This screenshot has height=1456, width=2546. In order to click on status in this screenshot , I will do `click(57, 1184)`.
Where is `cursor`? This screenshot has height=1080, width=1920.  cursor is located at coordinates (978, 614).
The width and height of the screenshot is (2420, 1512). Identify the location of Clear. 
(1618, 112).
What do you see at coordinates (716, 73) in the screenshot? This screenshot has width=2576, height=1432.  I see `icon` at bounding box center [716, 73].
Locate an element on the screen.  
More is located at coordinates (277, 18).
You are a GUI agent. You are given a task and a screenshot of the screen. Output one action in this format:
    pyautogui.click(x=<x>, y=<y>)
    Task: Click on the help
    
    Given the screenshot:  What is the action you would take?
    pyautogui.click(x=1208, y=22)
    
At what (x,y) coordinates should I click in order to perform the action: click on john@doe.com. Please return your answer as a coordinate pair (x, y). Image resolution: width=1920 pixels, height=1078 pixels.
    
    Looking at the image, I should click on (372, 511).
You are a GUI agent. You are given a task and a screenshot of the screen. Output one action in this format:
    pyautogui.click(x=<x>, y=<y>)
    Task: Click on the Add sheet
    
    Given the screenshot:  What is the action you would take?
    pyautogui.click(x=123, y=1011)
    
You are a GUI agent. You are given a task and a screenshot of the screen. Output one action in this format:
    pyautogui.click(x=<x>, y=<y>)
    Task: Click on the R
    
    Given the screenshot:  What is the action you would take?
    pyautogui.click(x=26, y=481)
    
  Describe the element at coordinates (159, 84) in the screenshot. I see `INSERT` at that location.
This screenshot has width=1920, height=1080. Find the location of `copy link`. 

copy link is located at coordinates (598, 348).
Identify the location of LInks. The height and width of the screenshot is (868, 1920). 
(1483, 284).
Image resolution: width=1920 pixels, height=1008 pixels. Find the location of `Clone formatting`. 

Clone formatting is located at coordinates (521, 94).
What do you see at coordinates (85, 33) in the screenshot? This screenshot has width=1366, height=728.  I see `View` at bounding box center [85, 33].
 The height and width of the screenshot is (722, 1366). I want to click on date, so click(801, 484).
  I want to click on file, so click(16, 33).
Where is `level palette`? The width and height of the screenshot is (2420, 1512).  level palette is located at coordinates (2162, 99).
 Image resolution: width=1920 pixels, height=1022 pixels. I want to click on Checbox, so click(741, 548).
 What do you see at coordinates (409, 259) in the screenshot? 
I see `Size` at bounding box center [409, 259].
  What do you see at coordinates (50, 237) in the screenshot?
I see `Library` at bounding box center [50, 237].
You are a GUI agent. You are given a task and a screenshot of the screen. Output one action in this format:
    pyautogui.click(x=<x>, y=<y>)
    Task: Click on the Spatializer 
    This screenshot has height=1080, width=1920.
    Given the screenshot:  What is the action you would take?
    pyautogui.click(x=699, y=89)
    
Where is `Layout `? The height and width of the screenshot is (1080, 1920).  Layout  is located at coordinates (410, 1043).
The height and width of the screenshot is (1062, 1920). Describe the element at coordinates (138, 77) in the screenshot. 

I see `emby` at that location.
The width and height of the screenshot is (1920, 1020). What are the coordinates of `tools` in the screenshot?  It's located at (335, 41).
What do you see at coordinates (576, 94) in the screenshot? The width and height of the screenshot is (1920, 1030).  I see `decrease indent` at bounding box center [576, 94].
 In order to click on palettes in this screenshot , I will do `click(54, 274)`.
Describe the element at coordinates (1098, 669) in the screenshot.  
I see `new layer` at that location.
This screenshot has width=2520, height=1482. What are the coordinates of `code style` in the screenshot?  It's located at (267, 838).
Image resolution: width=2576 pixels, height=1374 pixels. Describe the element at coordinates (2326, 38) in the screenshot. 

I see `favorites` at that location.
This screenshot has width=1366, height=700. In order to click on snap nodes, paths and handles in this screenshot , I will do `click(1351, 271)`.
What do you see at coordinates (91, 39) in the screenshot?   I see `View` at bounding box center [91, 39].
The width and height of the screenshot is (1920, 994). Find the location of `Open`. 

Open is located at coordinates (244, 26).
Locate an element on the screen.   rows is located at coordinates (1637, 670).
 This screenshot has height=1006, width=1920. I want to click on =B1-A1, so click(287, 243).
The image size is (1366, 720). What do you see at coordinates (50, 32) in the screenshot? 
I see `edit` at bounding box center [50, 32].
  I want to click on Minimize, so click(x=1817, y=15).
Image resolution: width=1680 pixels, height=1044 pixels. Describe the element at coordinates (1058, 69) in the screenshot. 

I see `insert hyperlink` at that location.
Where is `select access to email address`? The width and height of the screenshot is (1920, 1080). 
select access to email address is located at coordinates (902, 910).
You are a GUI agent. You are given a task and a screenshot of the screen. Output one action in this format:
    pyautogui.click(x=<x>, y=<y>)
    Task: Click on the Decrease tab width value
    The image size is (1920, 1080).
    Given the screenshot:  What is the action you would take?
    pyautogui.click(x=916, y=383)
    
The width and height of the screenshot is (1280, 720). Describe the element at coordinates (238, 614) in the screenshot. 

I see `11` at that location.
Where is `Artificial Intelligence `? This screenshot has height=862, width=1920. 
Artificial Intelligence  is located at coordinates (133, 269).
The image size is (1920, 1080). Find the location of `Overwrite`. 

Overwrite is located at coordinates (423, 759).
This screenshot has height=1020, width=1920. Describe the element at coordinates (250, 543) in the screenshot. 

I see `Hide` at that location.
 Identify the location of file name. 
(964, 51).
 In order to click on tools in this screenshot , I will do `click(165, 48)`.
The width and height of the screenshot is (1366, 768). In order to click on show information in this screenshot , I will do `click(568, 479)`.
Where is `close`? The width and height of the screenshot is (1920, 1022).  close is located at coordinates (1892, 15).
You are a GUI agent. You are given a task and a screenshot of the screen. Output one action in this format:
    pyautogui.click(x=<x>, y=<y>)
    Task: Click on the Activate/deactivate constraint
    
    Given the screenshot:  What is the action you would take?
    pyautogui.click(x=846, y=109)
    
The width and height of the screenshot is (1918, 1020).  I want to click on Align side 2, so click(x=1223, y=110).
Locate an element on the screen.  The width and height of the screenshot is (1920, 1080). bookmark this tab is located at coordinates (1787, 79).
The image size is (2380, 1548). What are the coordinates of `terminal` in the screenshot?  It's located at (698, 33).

— REQUEST —
Format the records above as a JSON list of strings, one string per line, leaving out blank lines. Include every record.

— WORKED SOLUTION —
[
  "This screenshot has height=1456, width=2546. In order to click on status in this screenshot , I will do `click(57, 1184)`.",
  "Where is `cursor`? This screenshot has height=1080, width=1920.  cursor is located at coordinates (978, 614).",
  "The width and height of the screenshot is (2420, 1512). Identify the location of Clear. ",
  "(1618, 112).",
  "What do you see at coordinates (716, 73) in the screenshot? This screenshot has width=2576, height=1432.  I see `icon` at bounding box center [716, 73].",
  "Locate an element on the screen.  ",
  "More is located at coordinates (277, 18).",
  "You are a GUI agent. You are given a task and a screenshot of the screen. Output one action in this format:",
  "    pyautogui.click(x=<x>, y=<y>)",
  "    Task: Click on the help",
  "    Given the screenshot:  What is the action you would take?",
  "    pyautogui.click(x=1208, y=22)",
  "At what (x,y) coordinates should I click in order to perform the action: click on john@doe.com. Please return your answer as a coordinate pair (x, y). Image resolution: width=1920 pixels, height=1078 pixels.",
  "    Looking at the image, I should click on (372, 511).",
  "You are a GUI agent. You are given a task and a screenshot of the screen. Output one action in this format:",
  "    pyautogui.click(x=<x>, y=<y>)",
  "    Task: Click on the Add sheet",
  "    Given the screenshot:  What is the action you would take?",
  "    pyautogui.click(x=123, y=1011)",
  "You are a GUI agent. You are given a task and a screenshot of the screen. Output one action in this format:",
  "    pyautogui.click(x=<x>, y=<y>)",
  "    Task: Click on the R",
  "    Given the screenshot:  What is the action you would take?",
  "    pyautogui.click(x=26, y=481)",
  "  Describe the element at coordinates (159, 84) in the screenshot. I see `INSERT` at that location.",
  "This screenshot has width=1920, height=1080. Find the location of `copy link`. ",
  "copy link is located at coordinates (598, 348).",
  "Identify the location of LInks. The height and width of the screenshot is (868, 1920). ",
  "(1483, 284).",
  "Image resolution: width=1920 pixels, height=1008 pixels. Find the location of `Clone formatting`. ",
  "Clone formatting is located at coordinates (521, 94).",
  "What do you see at coordinates (85, 33) in the screenshot? This screenshot has width=1366, height=728.  I see `View` at bounding box center [85, 33].",
  " The height and width of the screenshot is (722, 1366). I want to click on date, so click(801, 484).",
  "  I want to click on file, so click(16, 33).",
  "Where is `level palette`? The width and height of the screenshot is (2420, 1512).  level palette is located at coordinates (2162, 99).",
  " Image resolution: width=1920 pixels, height=1022 pixels. I want to click on Checbox, so click(741, 548).",
  " What do you see at coordinates (409, 259) in the screenshot? ",
  "I see `Size` at bounding box center [409, 259].",
  "  What do you see at coordinates (50, 237) in the screenshot?",
  "I see `Library` at bounding box center [50, 237].",
  "You are a GUI agent. You are given a task and a screenshot of the screen. Output one action in this format:",
  "    pyautogui.click(x=<x>, y=<y>)",
  "    Task: Click on the Spatializer ",
  "    This screenshot has height=1080, width=1920.",
  "    Given the screenshot:  What is the action you would take?",
  "    pyautogui.click(x=699, y=89)",
  "Where is `Layout `? The height and width of the screenshot is (1080, 1920).  Layout  is located at coordinates (410, 1043).",
  "The height and width of the screenshot is (1062, 1920). Describe the element at coordinates (138, 77) in the screenshot. ",
  "I see `emby` at that location.",
  "The width and height of the screenshot is (1920, 1020). What are the coordinates of `tools` in the screenshot?  It's located at (335, 41).",
  "What do you see at coordinates (576, 94) in the screenshot? The width and height of the screenshot is (1920, 1030).  I see `decrease indent` at bounding box center [576, 94].",
  " In order to click on palettes in this screenshot , I will do `click(54, 274)`.",
  "Describe the element at coordinates (1098, 669) in the screenshot.  ",
  "I see `new layer` at that location.",
  "This screenshot has width=2520, height=1482. What are the coordinates of `code style` in the screenshot?  It's located at (267, 838).",
  "Image resolution: width=2576 pixels, height=1374 pixels. Describe the element at coordinates (2326, 38) in the screenshot. ",
  "I see `favorites` at that location.",
  "This screenshot has width=1366, height=700. In order to click on snap nodes, paths and handles in this screenshot , I will do `click(1351, 271)`.",
  "What do you see at coordinates (91, 39) in the screenshot?   I see `View` at bounding box center [91, 39].",
  "The width and height of the screenshot is (1920, 994). Find the location of `Open`. ",
  "Open is located at coordinates (244, 26).",
  "Locate an element on the screen.   rows is located at coordinates (1637, 670).",
  " This screenshot has height=1006, width=1920. I want to click on =B1-A1, so click(287, 243).",
  "The image size is (1366, 720). What do you see at coordinates (50, 32) in the screenshot? ",
  "I see `edit` at bounding box center [50, 32].",
  "  I want to click on Minimize, so click(x=1817, y=15).",
  "Image resolution: width=1680 pixels, height=1044 pixels. Describe the element at coordinates (1058, 69) in the screenshot. ",
  "I see `insert hyperlink` at that location.",
  "Where is `select access to email address`? The width and height of the screenshot is (1920, 1080). ",
  "select access to email address is located at coordinates (902, 910).",
  "You are a GUI agent. You are given a task and a screenshot of the screen. Output one action in this format:",
  "    pyautogui.click(x=<x>, y=<y>)",
  "    Task: Click on the Decrease tab width value",
  "    The image size is (1920, 1080).",
  "    Given the screenshot:  What is the action you would take?",
  "    pyautogui.click(x=916, y=383)",
  "The width and height of the screenshot is (1280, 720). Describe the element at coordinates (238, 614) in the screenshot. ",
  "I see `11` at that location.",
  "Where is `Artificial Intelligence `? This screenshot has height=862, width=1920. ",
  "Artificial Intelligence  is located at coordinates (133, 269).",
  "The image size is (1920, 1080). Find the location of `Overwrite`. ",
  "Overwrite is located at coordinates (423, 759).",
  "This screenshot has height=1020, width=1920. Describe the element at coordinates (250, 543) in the screenshot. ",
  "I see `Hide` at that location.",
  " Identify the location of file name. ",
  "(964, 51).",
  " In order to click on tools in this screenshot , I will do `click(165, 48)`.",
  "The width and height of the screenshot is (1366, 768). In order to click on show information in this screenshot , I will do `click(568, 479)`.",
  "Where is `close`? The width and height of the screenshot is (1920, 1022).  close is located at coordinates (1892, 15).",
  "You are a GUI agent. You are given a task and a screenshot of the screen. Output one action in this format:",
  "    pyautogui.click(x=<x>, y=<y>)",
  "    Task: Click on the Activate/deactivate constraint",
  "    Given the screenshot:  What is the action you would take?",
  "    pyautogui.click(x=846, y=109)",
  "The width and height of the screenshot is (1918, 1020).  I want to click on Align side 2, so click(x=1223, y=110).",
  "Locate an element on the screen.  The width and height of the screenshot is (1920, 1080). bookmark this tab is located at coordinates (1787, 79).",
  "The image size is (2380, 1548). What are the coordinates of `terminal` in the screenshot?  It's located at (698, 33)."
]